**Work to complete:** Quote the text of all the material below word for word, leaving out the pictures.

* * * *

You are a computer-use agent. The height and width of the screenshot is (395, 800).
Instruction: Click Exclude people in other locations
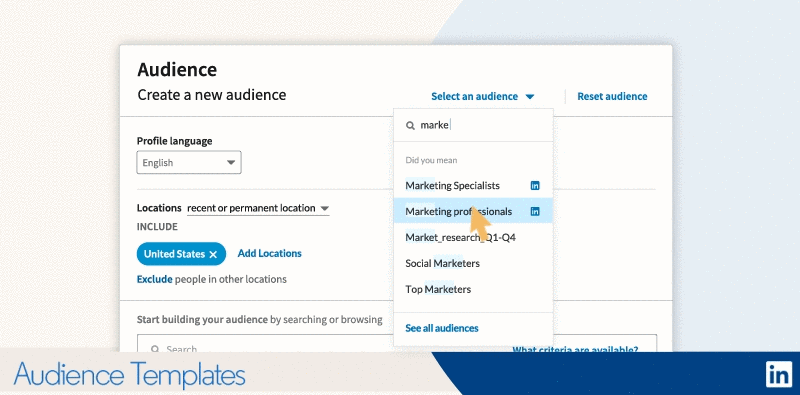tap(154, 279)
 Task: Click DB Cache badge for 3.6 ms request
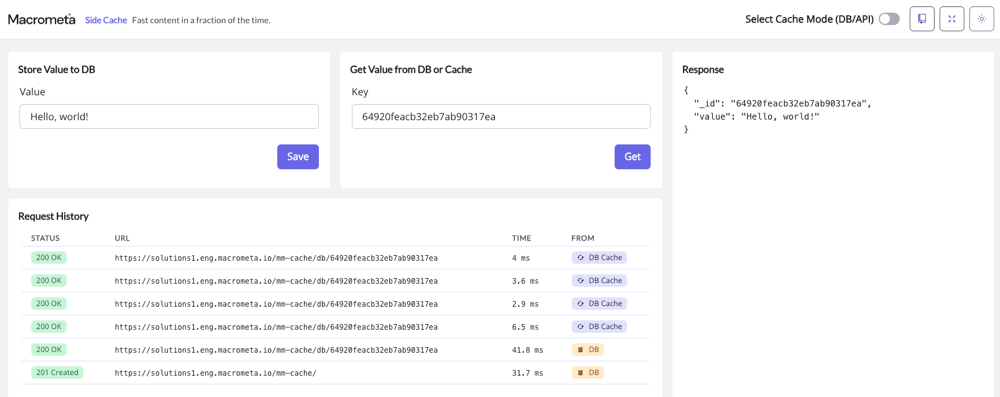[599, 281]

* * * *

**Exercise result:**
You are a computer-use agent. The height and width of the screenshot is (395, 800).
Instruction: Click Exclude people in other locations
tap(154, 279)
 Task: Click DB Cache badge for 3.6 ms request
[599, 281]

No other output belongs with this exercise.